It could also be argued that these rules apply to all forms of copywriting and not just mobile, however on desktop you undoubtedly have a bit more freedom to be creative and break the rules if you feel the occasion allows it.

So here are my pointers for how to write effective copy for mobile, but for more information on this topic read my blog post on how small copywriting changes can lead to big increases in conversions or book yourself onto the Econsultancy copywriting training course.

Keep it short

The ability to write concise, persuasive copy is a valuable skill and one that shouldn’t be underestimated.

And it’s even more important on mobile where attention spans and screen space are both in short supply. 

So while it may be tempting to show off your writing talent with long paragraphs of elegant prose, remember that mobile users have their mind on a specific task and are likely to be distracted at any point by phone calls, text messages, push notifications or whatever else is going on around them.

It’s always possible to shave off a few words here and there, so once you’ve written the initial copy make sure to take a break, then come back to it with a fresh pair of eyes to see what else can be cut out.

Getting a second opinion is also extremely useful, as your colleagues will hopefully be happy to hack up your beloved copy. 

Get to the point

An important part of writing tight copy is getting rid of superfluous introductions.

When writing blog posts we often agonise about coming up with the perfect opening line, one that is both interesting and informative while enticing the reader to find out more.

But on mobile there’s no time for showboating. You’re not trying to encourage the user to read your entire 600-word blog post, you just need to give them what they’re looking for with the minimum of fuss.

That means getting straight to the point and front-loading all the most important details, such as product/service details, key features and the most compelling benefits.

Use bullet points

Bullet points have a number of benefits. Most importantly, they break up text and allow readers to scan the page more easily.

But a secondary benefit is that it enables the writer to highlight the most important points using short, punchy sentences and without reverting to long, descriptive paragraphs.

So if you’re struggling to come up with tight, compelling copy then bullet points could well be the answer.


If you’ve got a complicated product offering that requires a fair amount of explanation then consider using sub-headers as a way of helping readers scan the important details.

Ideally these should be a maximum of two words in length and should be completely unambiguous.

But ultimately if you’ve got a complex product offering then there’s only so much you can do with mobile copywriting, so make sure to also display a prominent click-to-call button so users can quickly get in touch to find out more information.

Strong calls-to-action

As with all copywriting the ultimate aim is to persuade the reader to take a specific course of action.

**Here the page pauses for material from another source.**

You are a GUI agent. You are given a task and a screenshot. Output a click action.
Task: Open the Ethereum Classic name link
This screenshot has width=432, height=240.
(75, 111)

So if you’ve successfully completed the hard part of persuading someone to continue their interaction with your business, you don’t want to mess it up with a weak call-to-action.

Walmart’s good CTA vs. Sears’ bad CTA


We’ve previously blogged the factors that go into designing an effective mobile CTA so I won’t dwell on it here, but essentially it needs to be concise, unambiguous and help to create a sense of urgency.

So for example, ‘Call us’ might be more effective than ‘Click here to speak to one of our sales people’.

Don’t be afraid of contractions

It may go against your classical training, but the use of contractions cuts out unnecessary words and can make the copy easier to read.

So instead of “you will” opt for “you’ll” and you’ve saved yourself two characters.

100-word limit?

While reading around this topic I’ve noticed that several bloggers and copywriters recommend setting a restriction of 100 words on each mobile page.

Personally I’m not in favour of enforcing strict limits on word counts, as you can always find examples that force you to break your own rule.

However if you’re managing a team or a specific project then it might be useful to set an upper limit for word counts just to challenge your copywriters to be as concise as humanly possible.